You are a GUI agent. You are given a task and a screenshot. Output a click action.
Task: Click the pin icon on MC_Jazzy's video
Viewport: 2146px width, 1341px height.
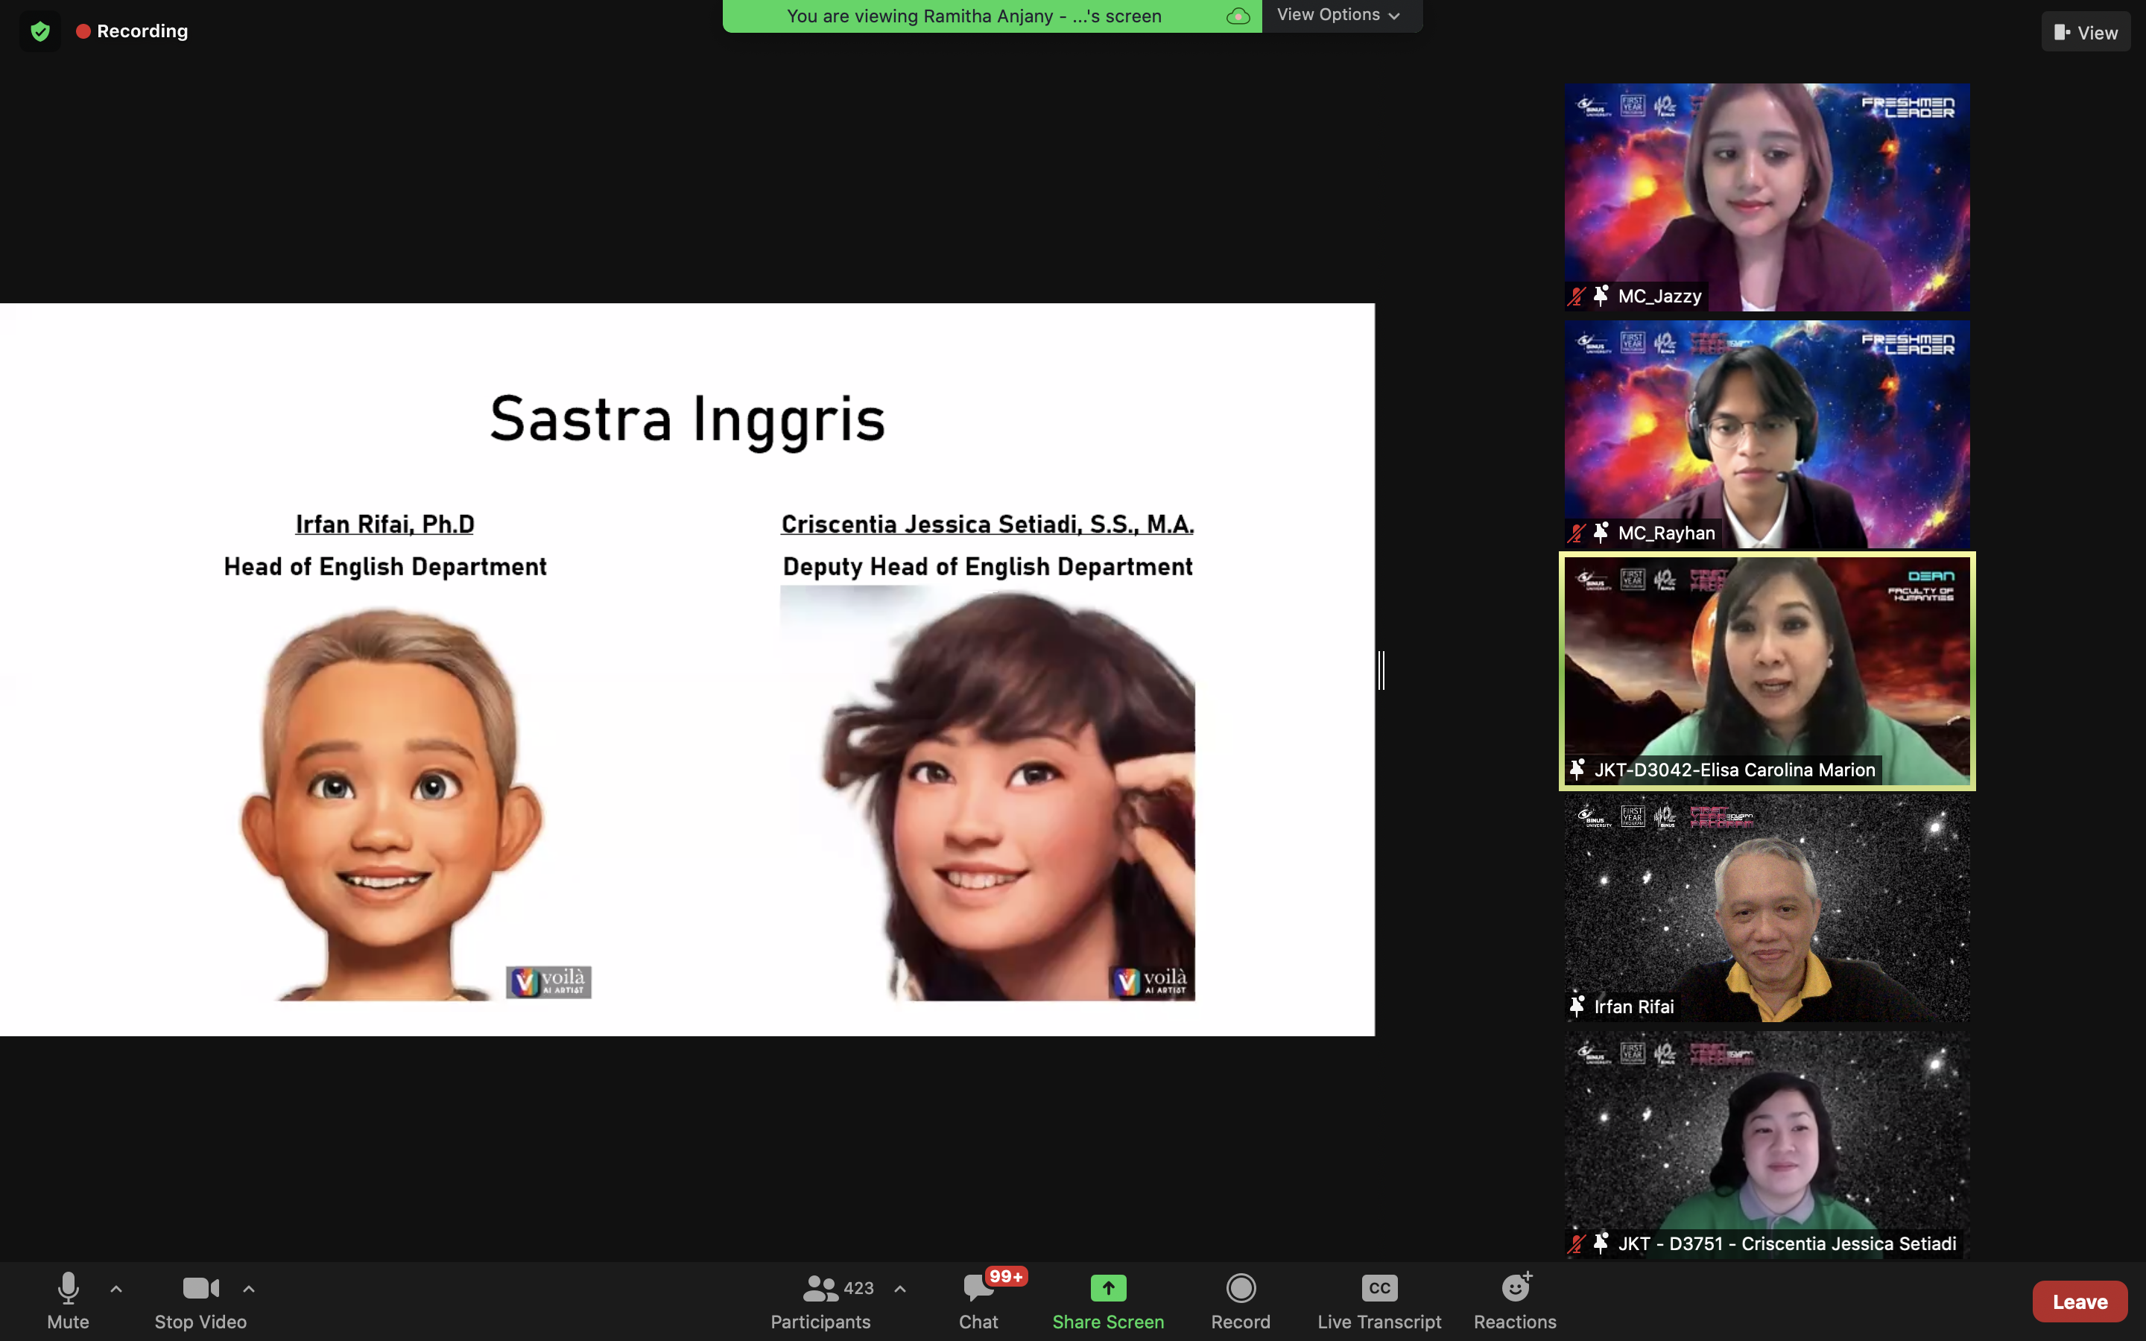(x=1601, y=295)
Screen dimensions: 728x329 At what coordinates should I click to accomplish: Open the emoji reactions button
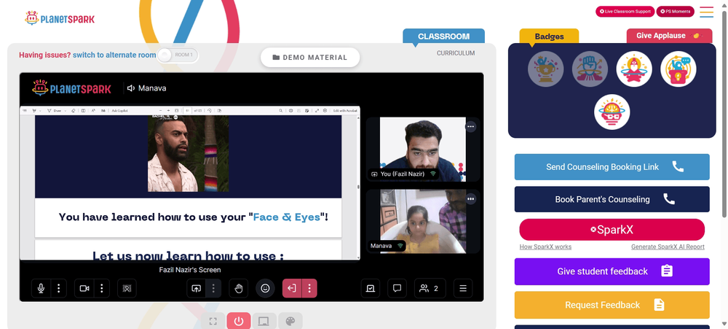point(265,289)
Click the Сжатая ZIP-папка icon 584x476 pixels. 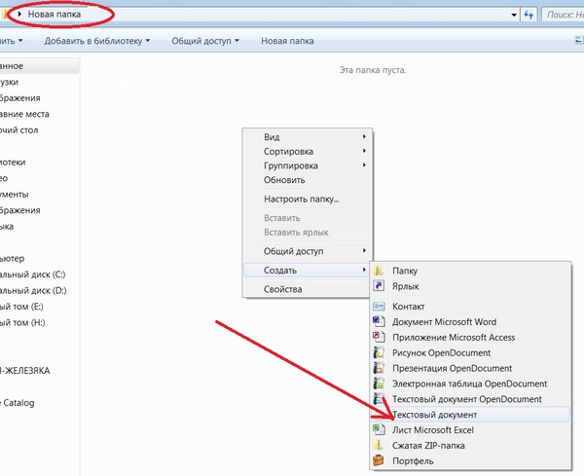tap(380, 446)
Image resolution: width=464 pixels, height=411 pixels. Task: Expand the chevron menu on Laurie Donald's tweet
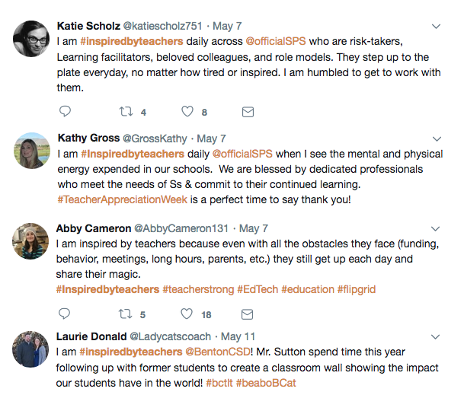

——————

● **What to work on**
Scale the answer coordinates in the records from the first line up to and including the line with "point(265,289)" by multiplying each one by 1.75 and rounding to whole numbers, with halves rounded up. Reproduce every one of these lines with the requests unchanged, and leave the pictures out.

● **Response**
You are a GUI agent. You are given a task and a screenshot. Output a click action.
Task: Click the pin icon on MC_Jazzy's video
Viewport: 2146px width, 1341px height.
(x=2802, y=516)
Screen dimensions: 728x329 At what coordinates should I click to accomplish: Open the emoji reactions button
point(464,506)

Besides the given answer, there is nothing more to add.